Excerpt from programme notes written for Love's Delusion by Emma Eager
“Loving is an unhappy ending … and there is nothing one can do about it until the enchantment is over.” (Proust, Time Regained)
In 1912, Marcel Proust sent a manuscript to André Gide, who was working on behalf of the publisher Gallimard. It was never read. For Gide, the forty-one year old Proust was “a snob, a society amateur … a faded social butterfly”, incapable of writing anything of substance.
This manuscript consisted of the first two volumes of Proust’s masterpiece, A la Recherche du Temps Perdu (‘In Search of Lost Time’), eventually published as Swann’s Way in 1913 and Within a Budding Grove in 1919. Aptly enough, the novel is a profound meditation on a substanceless society, the Parisian haut monde. But it is much more than this. It is the history of a vocation, the narrator’s journey from cosseted childhood to “society amateur” to writer, a vocation realised through the redemptive power of involuntary memory. The narrator dips a madeleine into his tea and his Combray childhood surges up before him. This episode constitutes the start of the narrator’s journey, and such flashes from the past rekindle the narrator’s vocation.

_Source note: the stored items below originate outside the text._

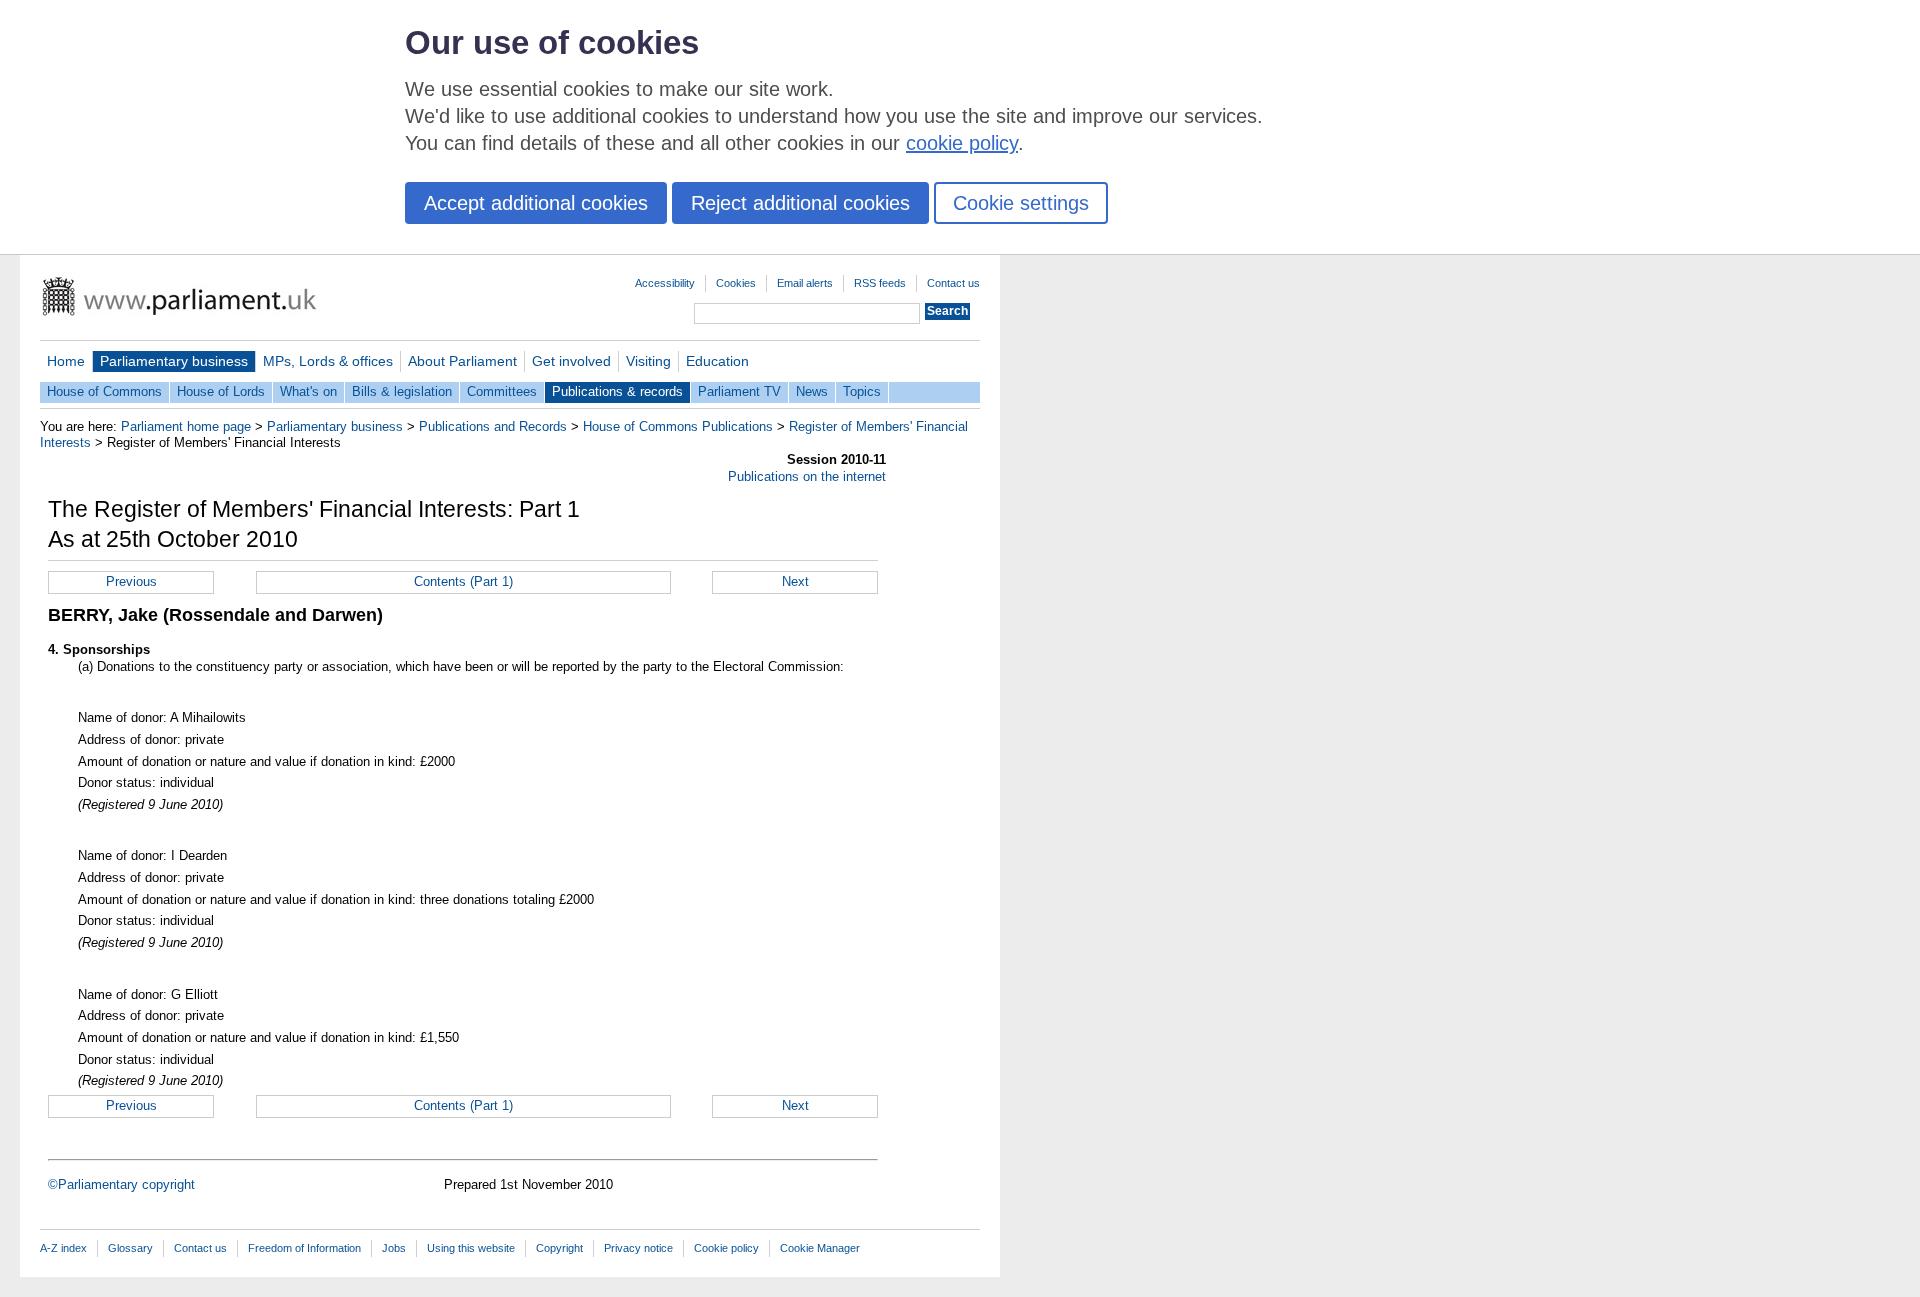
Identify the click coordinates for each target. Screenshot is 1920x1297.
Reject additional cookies (800, 203)
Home (66, 361)
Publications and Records (493, 426)
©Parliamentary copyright (121, 1184)
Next (795, 581)
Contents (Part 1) (463, 581)
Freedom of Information (304, 1248)
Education (717, 361)
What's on (308, 391)
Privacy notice (638, 1248)
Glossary (130, 1248)
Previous (131, 581)
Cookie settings (1021, 203)
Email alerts (805, 283)
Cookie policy (726, 1248)
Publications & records (617, 391)
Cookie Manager (820, 1248)
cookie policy (962, 143)
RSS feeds (880, 283)
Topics (862, 391)
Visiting (648, 361)
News (812, 391)
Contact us (953, 283)
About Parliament (462, 361)
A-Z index (63, 1248)
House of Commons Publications (678, 426)
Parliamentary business (174, 361)
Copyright (559, 1248)
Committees (502, 391)
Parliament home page (186, 426)
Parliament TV (739, 391)
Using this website (471, 1248)
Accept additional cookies (536, 203)
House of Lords (221, 391)
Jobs (394, 1248)
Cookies (736, 283)
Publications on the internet (807, 476)
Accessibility (665, 283)
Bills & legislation (402, 391)
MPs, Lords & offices (328, 361)
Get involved (571, 361)
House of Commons (104, 391)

In Time Regained, the last volume of Lost Time (published after Proust’s death), the narrator finally realises the importance of these involuntary memories. By writing them down he can recapture time, he can make up for his dilettante years by immortalising the past, and by extension, himself:
“The novel the reader has in his hands is therefore the book the hero is going to write. Thus the end of the book, which is the result of his reflections and leads to his decision to write, in fact predates the beginning of the story, which is the history of his vocation.” (Philippe Michel-Thiriet, The Book of Proust.)
Ironically, if Proust had not been tormented by his enduring reputation as a “social butterfly”, perhaps Lost Time would never have been written in the first place. In the novel, the character of Swann is also plagued by his frivolous existence but, unlike Proust (and the narrator), he is not able to lift himself out of the societal abyss through artistic endeavour. He never finishes his Vermeer essay – collecting art is his abiding passion – and by giving up on his creativity he also gives up on himself.